→ What needs to be done
Nothing but the lines from the top of the data to the line holding "Image resolution: width=1568" should be printed, word for word and both ends included; leave the pictures out.
START Provided records
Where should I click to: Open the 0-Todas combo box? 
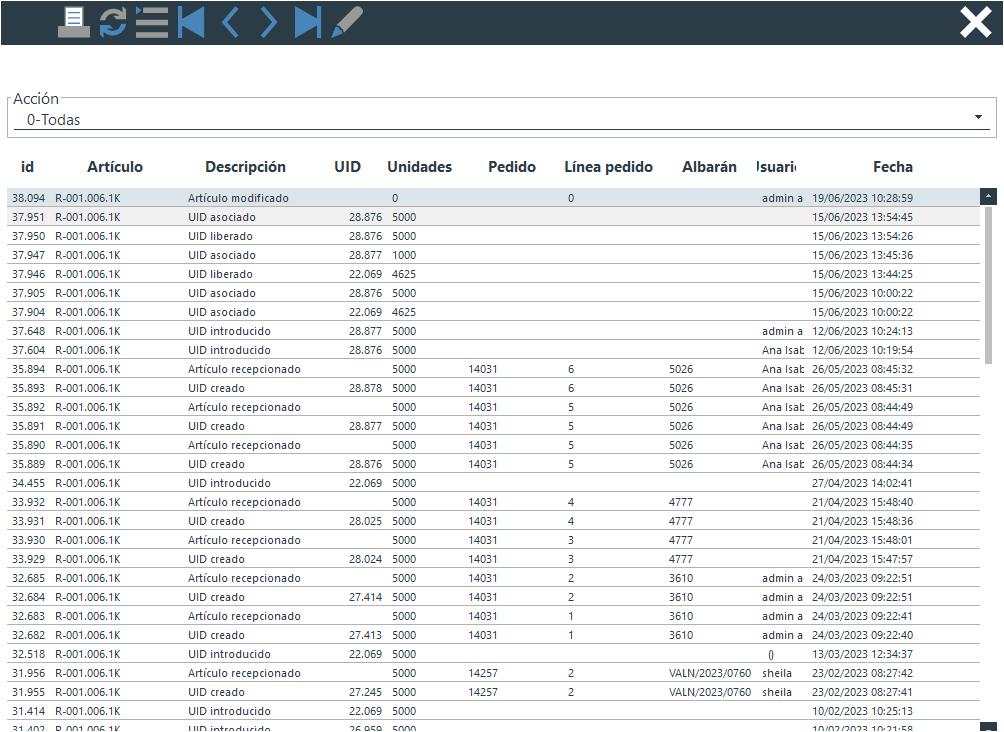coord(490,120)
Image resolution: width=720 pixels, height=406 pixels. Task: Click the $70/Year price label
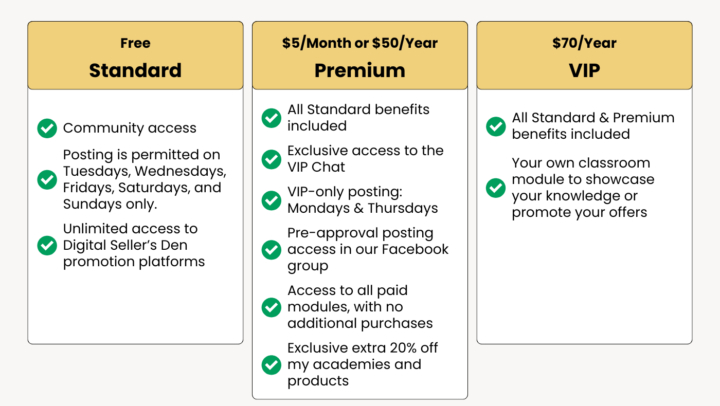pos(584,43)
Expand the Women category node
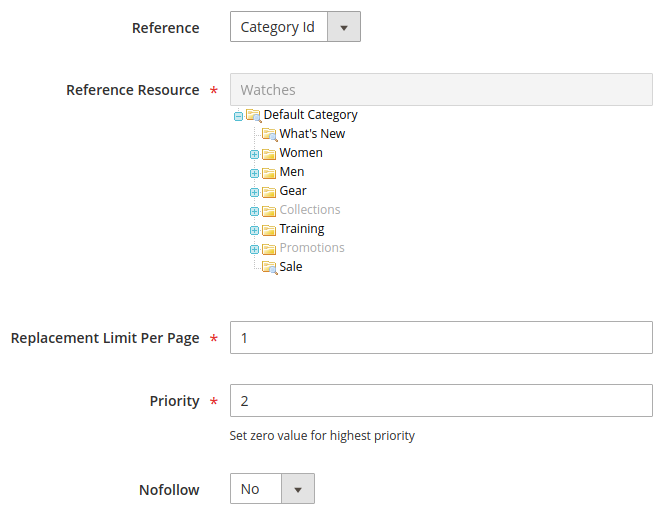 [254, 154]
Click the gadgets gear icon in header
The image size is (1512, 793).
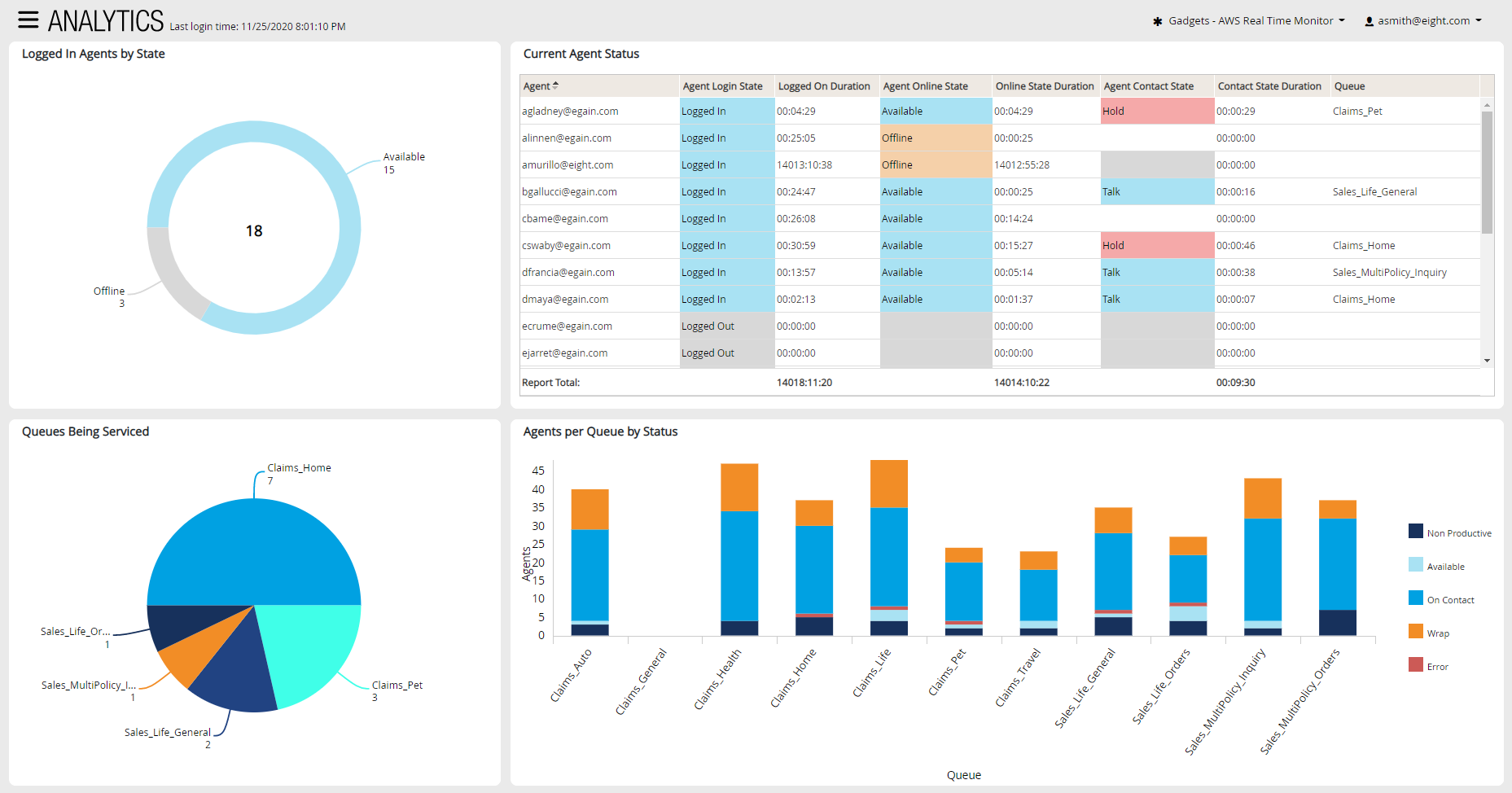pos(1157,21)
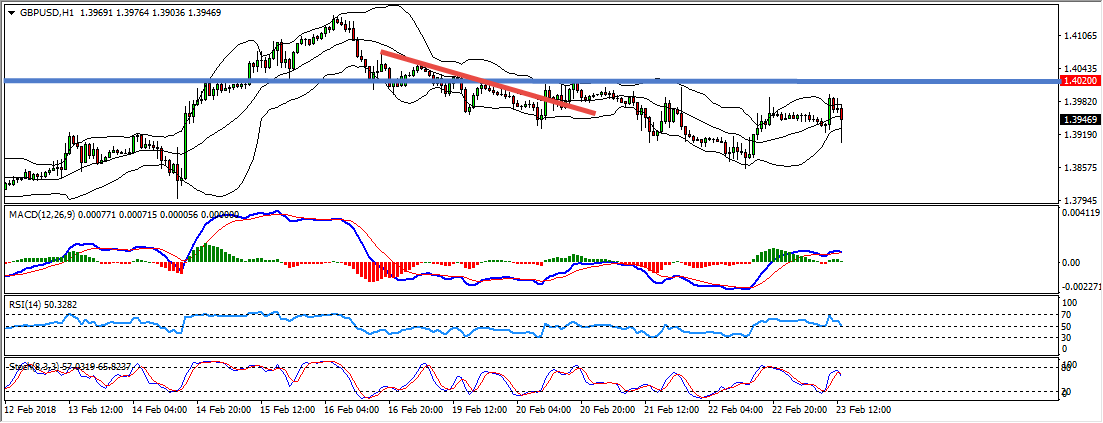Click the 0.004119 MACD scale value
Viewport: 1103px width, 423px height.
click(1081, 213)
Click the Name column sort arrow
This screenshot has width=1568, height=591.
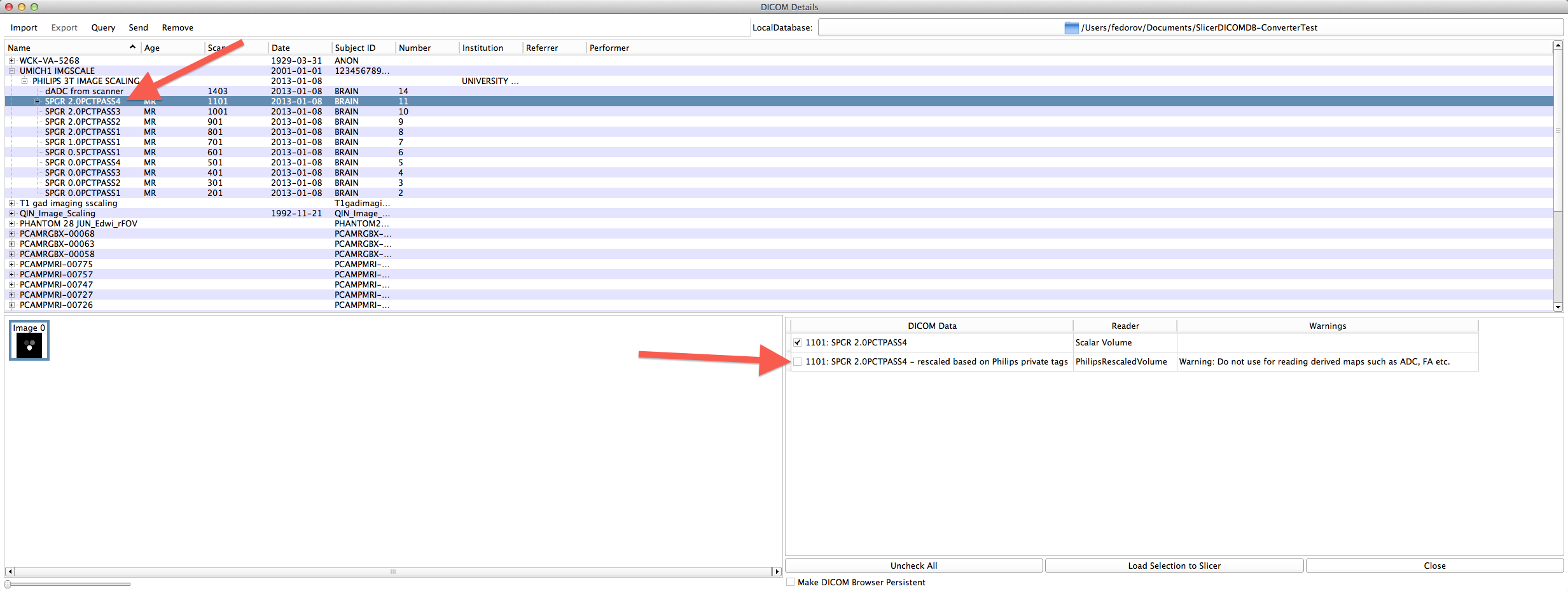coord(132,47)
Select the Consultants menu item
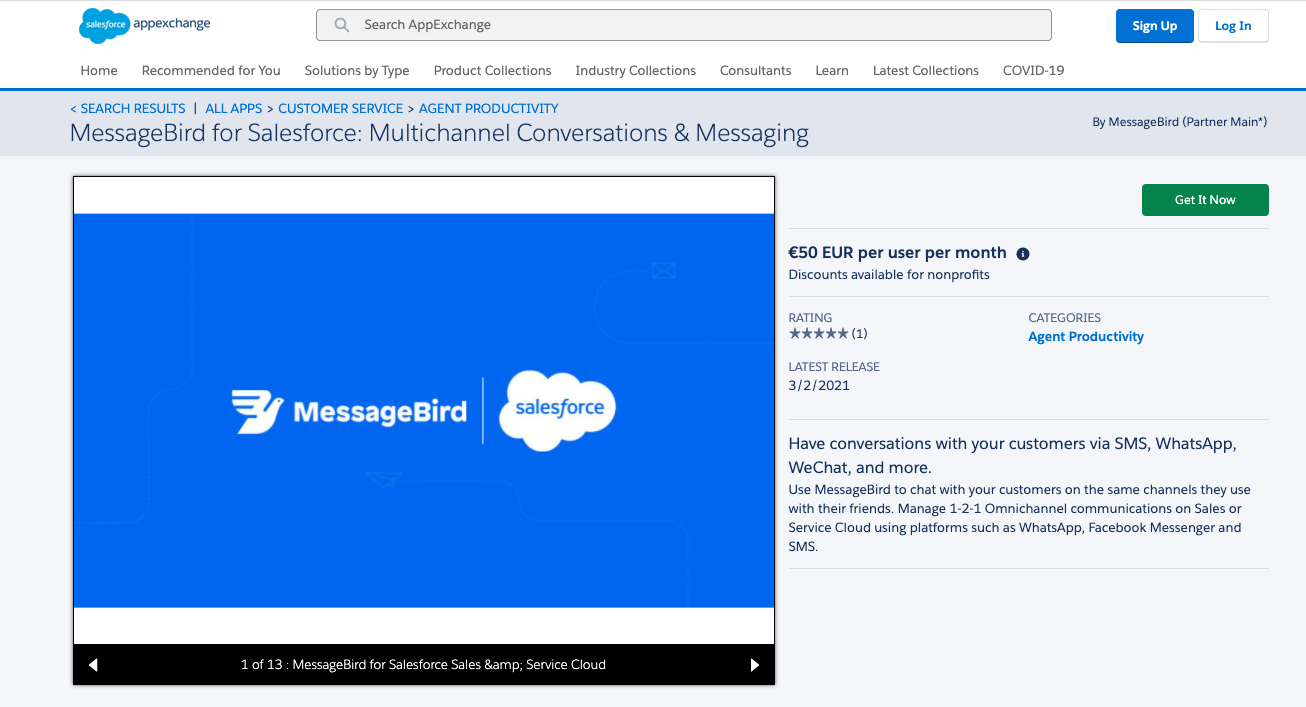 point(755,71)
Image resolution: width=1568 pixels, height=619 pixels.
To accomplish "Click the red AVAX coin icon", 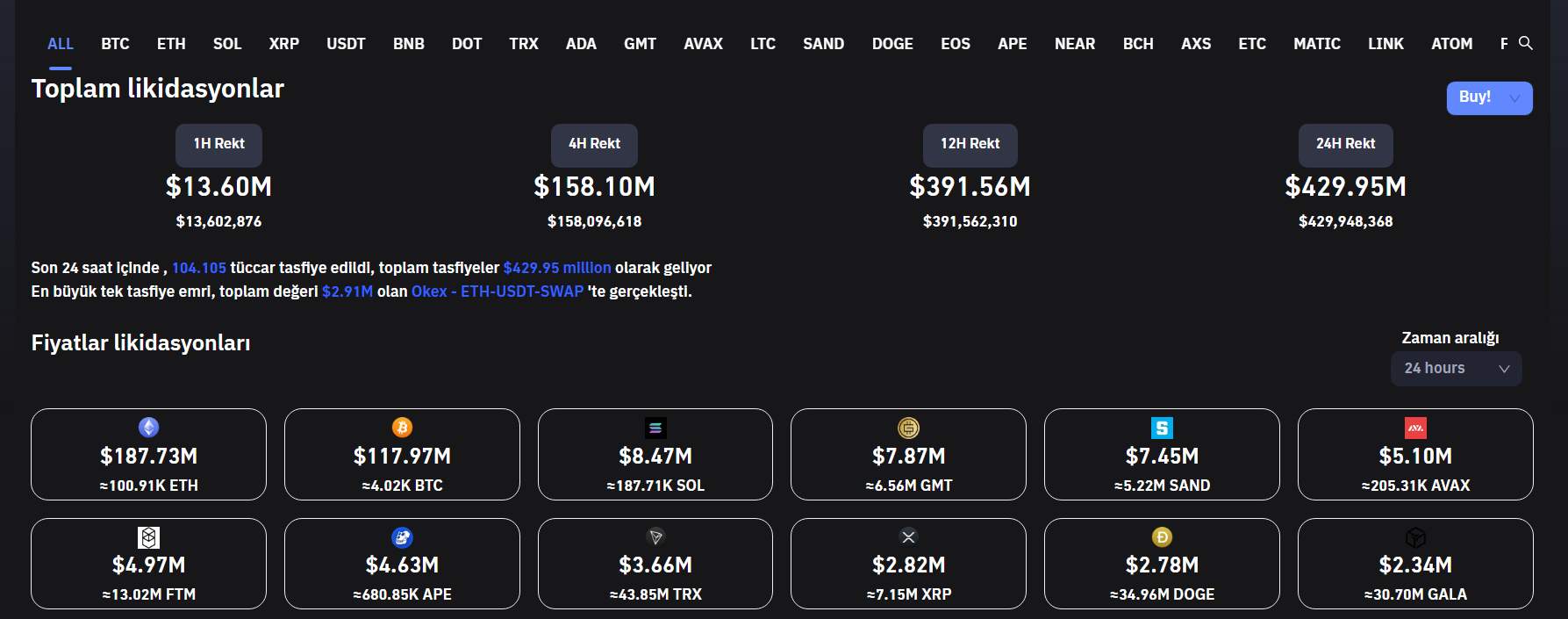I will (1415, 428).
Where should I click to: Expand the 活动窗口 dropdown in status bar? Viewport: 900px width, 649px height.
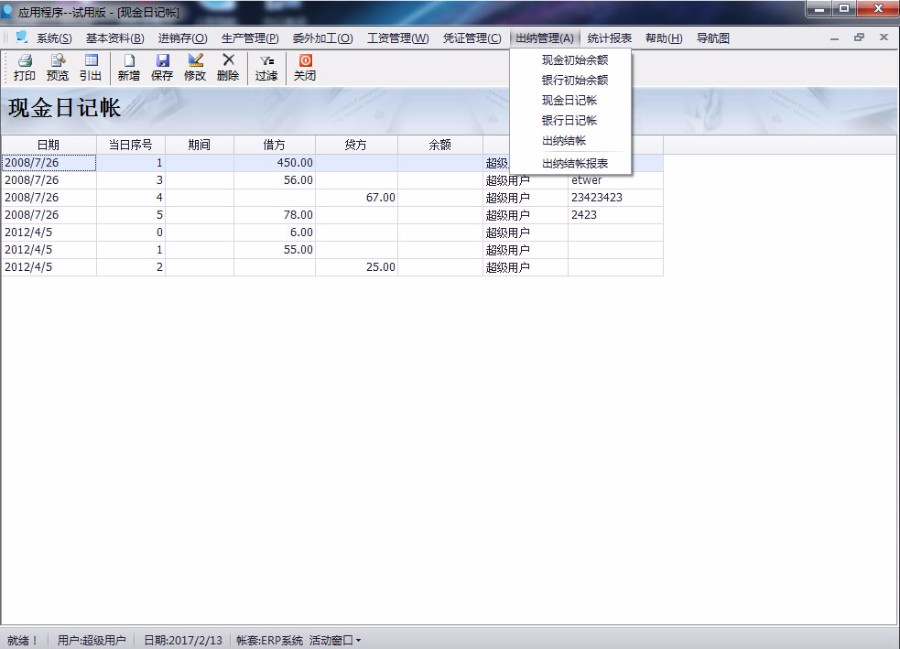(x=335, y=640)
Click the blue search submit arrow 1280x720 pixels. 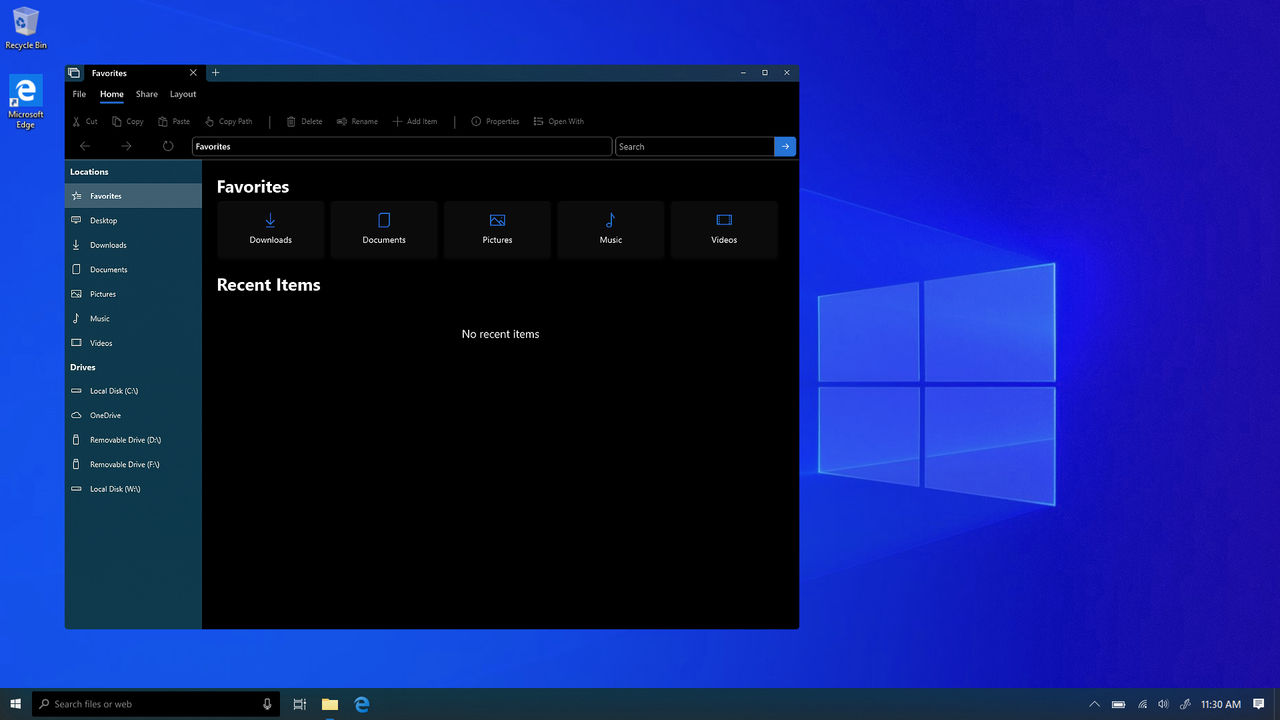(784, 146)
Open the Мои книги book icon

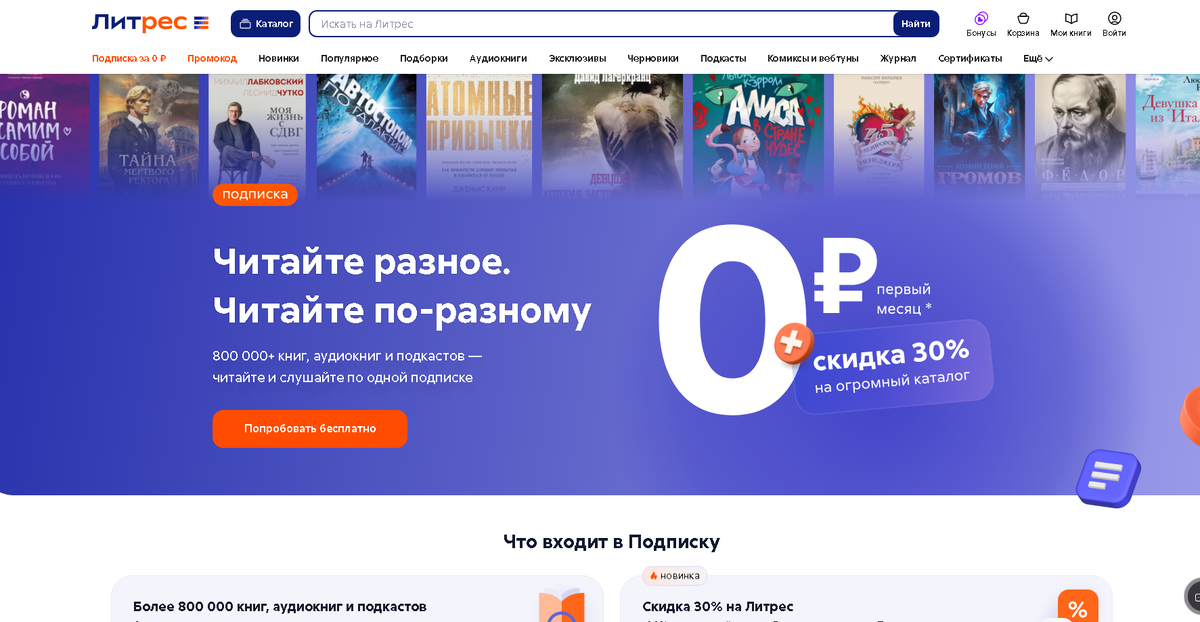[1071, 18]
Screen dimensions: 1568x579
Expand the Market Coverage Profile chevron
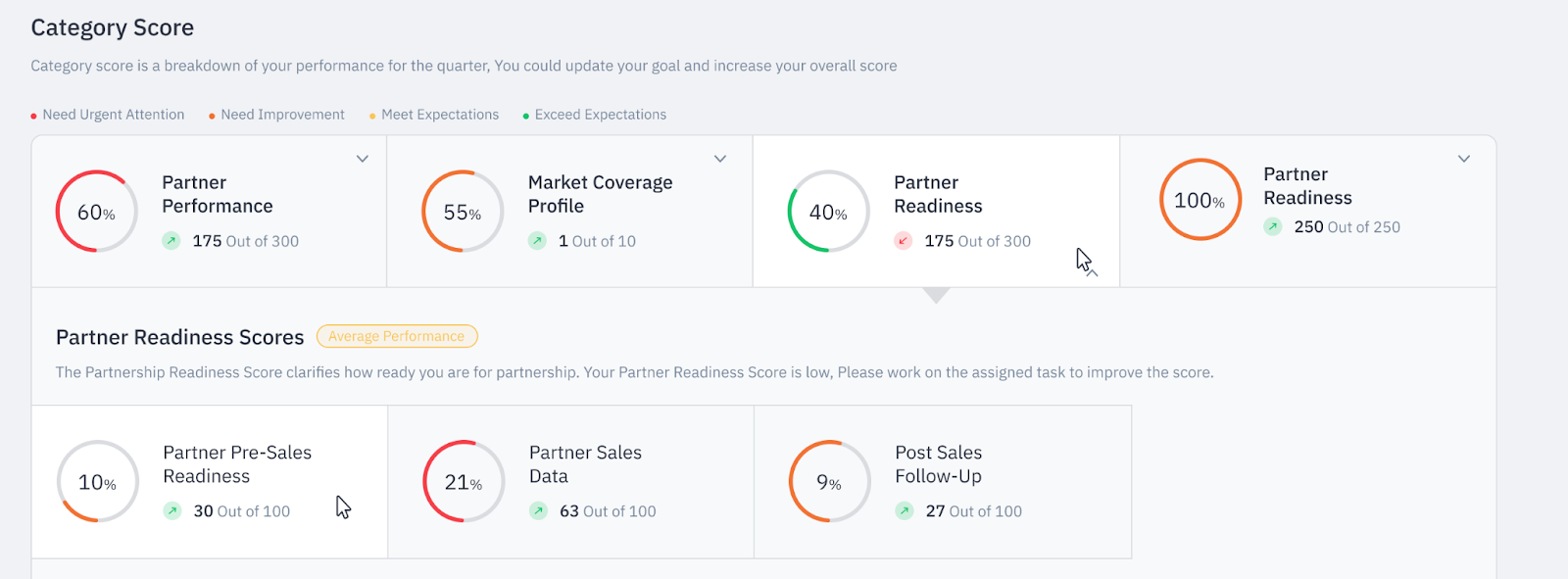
END Provided records
→ Output below
Where should I click to: Open the 0-Todas combo box? 
coord(490,120)
Image resolution: width=720 pixels, height=406 pixels. Task: Click the $70/Year price label
pos(584,43)
Expand the Women category node
 [254, 154]
Click the gadgets gear icon in header
The image size is (1512, 793).
pos(1157,21)
Click the 0.004119 MACD scale value
Viewport: 1103px width, 423px height.
click(1081, 213)
Click the Name column sort arrow
This screenshot has width=1568, height=591.
coord(132,47)
Select the Consultants menu item
 point(755,71)
Image resolution: width=1568 pixels, height=619 pixels.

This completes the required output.